- Written task
Reproduce the material below word for word, keeping every line as it stands.

- Source data
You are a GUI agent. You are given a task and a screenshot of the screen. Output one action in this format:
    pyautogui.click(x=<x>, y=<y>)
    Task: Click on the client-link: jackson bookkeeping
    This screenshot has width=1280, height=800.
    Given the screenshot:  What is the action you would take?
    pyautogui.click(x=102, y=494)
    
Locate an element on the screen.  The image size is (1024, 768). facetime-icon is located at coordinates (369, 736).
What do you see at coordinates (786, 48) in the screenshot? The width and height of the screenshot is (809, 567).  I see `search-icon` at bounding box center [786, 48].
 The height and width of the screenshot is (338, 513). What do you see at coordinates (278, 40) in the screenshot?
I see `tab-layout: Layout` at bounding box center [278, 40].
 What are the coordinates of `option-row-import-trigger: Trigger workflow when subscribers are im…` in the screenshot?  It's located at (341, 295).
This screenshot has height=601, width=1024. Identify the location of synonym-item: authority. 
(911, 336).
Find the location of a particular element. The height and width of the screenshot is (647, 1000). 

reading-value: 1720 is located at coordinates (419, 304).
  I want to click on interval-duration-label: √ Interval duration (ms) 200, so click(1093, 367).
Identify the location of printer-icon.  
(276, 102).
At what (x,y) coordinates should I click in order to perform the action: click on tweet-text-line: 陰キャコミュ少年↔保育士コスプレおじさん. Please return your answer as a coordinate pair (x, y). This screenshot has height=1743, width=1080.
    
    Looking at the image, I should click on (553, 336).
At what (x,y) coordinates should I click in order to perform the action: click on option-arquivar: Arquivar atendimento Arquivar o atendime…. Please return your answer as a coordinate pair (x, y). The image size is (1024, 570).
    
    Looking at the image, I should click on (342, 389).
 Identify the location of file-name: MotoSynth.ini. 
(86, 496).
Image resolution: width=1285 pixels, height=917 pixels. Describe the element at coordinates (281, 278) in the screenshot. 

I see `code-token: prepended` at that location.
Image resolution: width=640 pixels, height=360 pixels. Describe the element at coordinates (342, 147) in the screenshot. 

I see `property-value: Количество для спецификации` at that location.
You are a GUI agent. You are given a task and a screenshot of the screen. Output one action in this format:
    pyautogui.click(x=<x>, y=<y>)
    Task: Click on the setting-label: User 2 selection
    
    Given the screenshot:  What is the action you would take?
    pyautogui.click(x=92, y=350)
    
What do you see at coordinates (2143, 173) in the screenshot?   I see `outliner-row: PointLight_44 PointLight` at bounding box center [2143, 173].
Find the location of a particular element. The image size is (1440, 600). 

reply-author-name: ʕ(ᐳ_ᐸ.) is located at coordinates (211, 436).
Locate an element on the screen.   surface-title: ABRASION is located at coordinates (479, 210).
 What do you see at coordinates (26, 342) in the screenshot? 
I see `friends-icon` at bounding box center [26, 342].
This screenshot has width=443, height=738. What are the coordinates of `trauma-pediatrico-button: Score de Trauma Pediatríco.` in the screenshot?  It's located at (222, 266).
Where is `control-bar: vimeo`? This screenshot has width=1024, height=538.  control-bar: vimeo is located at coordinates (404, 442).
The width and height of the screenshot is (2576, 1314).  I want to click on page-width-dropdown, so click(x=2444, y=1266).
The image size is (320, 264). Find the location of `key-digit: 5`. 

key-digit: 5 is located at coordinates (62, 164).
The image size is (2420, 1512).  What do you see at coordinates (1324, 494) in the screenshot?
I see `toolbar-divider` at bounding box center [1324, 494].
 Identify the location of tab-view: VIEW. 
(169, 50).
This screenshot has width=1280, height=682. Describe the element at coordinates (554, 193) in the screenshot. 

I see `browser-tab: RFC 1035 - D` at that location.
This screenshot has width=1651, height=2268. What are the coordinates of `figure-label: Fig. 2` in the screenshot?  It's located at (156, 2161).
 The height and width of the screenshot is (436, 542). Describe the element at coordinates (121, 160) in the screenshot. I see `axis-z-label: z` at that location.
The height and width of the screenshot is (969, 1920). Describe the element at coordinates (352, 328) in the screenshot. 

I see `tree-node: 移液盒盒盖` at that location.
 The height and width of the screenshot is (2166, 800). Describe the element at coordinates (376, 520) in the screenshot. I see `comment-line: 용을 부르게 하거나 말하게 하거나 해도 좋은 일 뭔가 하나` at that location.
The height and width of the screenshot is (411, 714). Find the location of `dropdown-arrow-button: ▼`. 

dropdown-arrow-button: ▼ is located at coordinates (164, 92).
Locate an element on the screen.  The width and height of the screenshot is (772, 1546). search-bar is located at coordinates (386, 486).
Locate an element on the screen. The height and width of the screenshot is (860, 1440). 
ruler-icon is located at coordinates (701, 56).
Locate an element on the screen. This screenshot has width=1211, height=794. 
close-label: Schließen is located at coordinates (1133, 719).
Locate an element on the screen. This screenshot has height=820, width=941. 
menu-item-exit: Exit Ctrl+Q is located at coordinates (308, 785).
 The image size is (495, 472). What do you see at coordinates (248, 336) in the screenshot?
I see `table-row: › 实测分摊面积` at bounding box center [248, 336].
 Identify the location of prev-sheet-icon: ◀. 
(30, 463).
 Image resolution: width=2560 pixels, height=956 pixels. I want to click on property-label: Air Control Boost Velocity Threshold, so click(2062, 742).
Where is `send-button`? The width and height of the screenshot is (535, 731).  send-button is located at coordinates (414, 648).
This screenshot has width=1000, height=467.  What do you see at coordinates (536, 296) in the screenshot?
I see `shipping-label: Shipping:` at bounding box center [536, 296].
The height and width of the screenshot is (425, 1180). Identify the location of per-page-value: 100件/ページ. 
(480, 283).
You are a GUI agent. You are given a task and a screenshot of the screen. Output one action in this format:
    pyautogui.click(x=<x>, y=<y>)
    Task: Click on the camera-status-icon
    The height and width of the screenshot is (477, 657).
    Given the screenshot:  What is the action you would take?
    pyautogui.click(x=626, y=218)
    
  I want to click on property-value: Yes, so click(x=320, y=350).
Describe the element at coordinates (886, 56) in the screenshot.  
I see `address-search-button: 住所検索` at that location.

- Result of the exercise
You are a GUI agent. You are given a task and a screenshot of the screen. Output one action in this format:
    pyautogui.click(x=<x>, y=<y>)
    Task: Click on the client-link: jackson bookkeeping
    This screenshot has width=1280, height=800.
    Given the screenshot:  What is the action you would take?
    pyautogui.click(x=102, y=494)
    
Locate an element on the screen.  The image size is (1024, 768). facetime-icon is located at coordinates (369, 736).
What do you see at coordinates (786, 48) in the screenshot? The width and height of the screenshot is (809, 567).  I see `search-icon` at bounding box center [786, 48].
 The height and width of the screenshot is (338, 513). What do you see at coordinates (278, 40) in the screenshot?
I see `tab-layout: Layout` at bounding box center [278, 40].
 What are the coordinates of `option-row-import-trigger: Trigger workflow when subscribers are im…` in the screenshot?  It's located at (341, 295).
This screenshot has height=601, width=1024. Identify the location of synonym-item: authority. 
(911, 336).
Find the location of a particular element. The height and width of the screenshot is (647, 1000). 

reading-value: 1720 is located at coordinates (419, 304).
  I want to click on interval-duration-label: √ Interval duration (ms) 200, so click(1093, 367).
Identify the location of printer-icon.  
(276, 102).
At what (x,y) coordinates should I click in order to perform the action: click on tweet-text-line: 陰キャコミュ少年↔保育士コスプレおじさん. Please return your answer as a coordinate pair (x, y). This screenshot has height=1743, width=1080.
    
    Looking at the image, I should click on (553, 336).
At what (x,y) coordinates should I click in order to perform the action: click on option-arquivar: Arquivar atendimento Arquivar o atendime…. Please return your answer as a coordinate pair (x, y). The image size is (1024, 570).
    
    Looking at the image, I should click on (342, 389).
 Identify the location of file-name: MotoSynth.ini. 
(86, 496).
Image resolution: width=1285 pixels, height=917 pixels. Describe the element at coordinates (281, 278) in the screenshot. 

I see `code-token: prepended` at that location.
Image resolution: width=640 pixels, height=360 pixels. Describe the element at coordinates (342, 147) in the screenshot. 

I see `property-value: Количество для спецификации` at that location.
You are a GUI agent. You are given a task and a screenshot of the screen. Output one action in this format:
    pyautogui.click(x=<x>, y=<y>)
    Task: Click on the setting-label: User 2 selection
    
    Given the screenshot:  What is the action you would take?
    pyautogui.click(x=92, y=350)
    
What do you see at coordinates (2143, 173) in the screenshot?   I see `outliner-row: PointLight_44 PointLight` at bounding box center [2143, 173].
Find the location of a particular element. The image size is (1440, 600). 

reply-author-name: ʕ(ᐳ_ᐸ.) is located at coordinates (211, 436).
Locate an element on the screen.   surface-title: ABRASION is located at coordinates (479, 210).
 What do you see at coordinates (26, 342) in the screenshot? 
I see `friends-icon` at bounding box center [26, 342].
This screenshot has width=443, height=738. What are the coordinates of `trauma-pediatrico-button: Score de Trauma Pediatríco.` in the screenshot?  It's located at (222, 266).
Where is `control-bar: vimeo`? This screenshot has width=1024, height=538.  control-bar: vimeo is located at coordinates (404, 442).
The width and height of the screenshot is (2576, 1314).  I want to click on page-width-dropdown, so click(x=2444, y=1266).
The image size is (320, 264). Find the location of `key-digit: 5`. 

key-digit: 5 is located at coordinates (62, 164).
The image size is (2420, 1512).  What do you see at coordinates (1324, 494) in the screenshot?
I see `toolbar-divider` at bounding box center [1324, 494].
 Identify the location of tab-view: VIEW. 
(169, 50).
This screenshot has width=1280, height=682. Describe the element at coordinates (554, 193) in the screenshot. 

I see `browser-tab: RFC 1035 - D` at that location.
This screenshot has width=1651, height=2268. What are the coordinates of `figure-label: Fig. 2` in the screenshot?  It's located at (156, 2161).
 The height and width of the screenshot is (436, 542). Describe the element at coordinates (121, 160) in the screenshot. I see `axis-z-label: z` at that location.
The height and width of the screenshot is (969, 1920). Describe the element at coordinates (352, 328) in the screenshot. 

I see `tree-node: 移液盒盒盖` at that location.
 The height and width of the screenshot is (2166, 800). Describe the element at coordinates (376, 520) in the screenshot. I see `comment-line: 용을 부르게 하거나 말하게 하거나 해도 좋은 일 뭔가 하나` at that location.
The height and width of the screenshot is (411, 714). Find the location of `dropdown-arrow-button: ▼`. 

dropdown-arrow-button: ▼ is located at coordinates (164, 92).
Locate an element on the screen.  The width and height of the screenshot is (772, 1546). search-bar is located at coordinates (386, 486).
Locate an element on the screen. The height and width of the screenshot is (860, 1440). 
ruler-icon is located at coordinates (701, 56).
Locate an element on the screen. This screenshot has width=1211, height=794. 
close-label: Schließen is located at coordinates (1133, 719).
Locate an element on the screen. This screenshot has height=820, width=941. 
menu-item-exit: Exit Ctrl+Q is located at coordinates (308, 785).
 The image size is (495, 472). What do you see at coordinates (248, 336) in the screenshot?
I see `table-row: › 实测分摊面积` at bounding box center [248, 336].
 Identify the location of prev-sheet-icon: ◀. 
(30, 463).
 Image resolution: width=2560 pixels, height=956 pixels. I want to click on property-label: Air Control Boost Velocity Threshold, so click(2062, 742).
Where is `send-button`? The width and height of the screenshot is (535, 731).  send-button is located at coordinates (414, 648).
This screenshot has width=1000, height=467.  What do you see at coordinates (536, 296) in the screenshot?
I see `shipping-label: Shipping:` at bounding box center [536, 296].
The height and width of the screenshot is (425, 1180). Identify the location of per-page-value: 100件/ページ. 
(480, 283).
You are a GUI agent. You are given a task and a screenshot of the screen. Output one action in this format:
    pyautogui.click(x=<x>, y=<y>)
    Task: Click on the camera-status-icon
    The height and width of the screenshot is (477, 657).
    Given the screenshot:  What is the action you would take?
    pyautogui.click(x=626, y=218)
    
  I want to click on property-value: Yes, so click(x=320, y=350).
Describe the element at coordinates (886, 56) in the screenshot.  
I see `address-search-button: 住所検索` at that location.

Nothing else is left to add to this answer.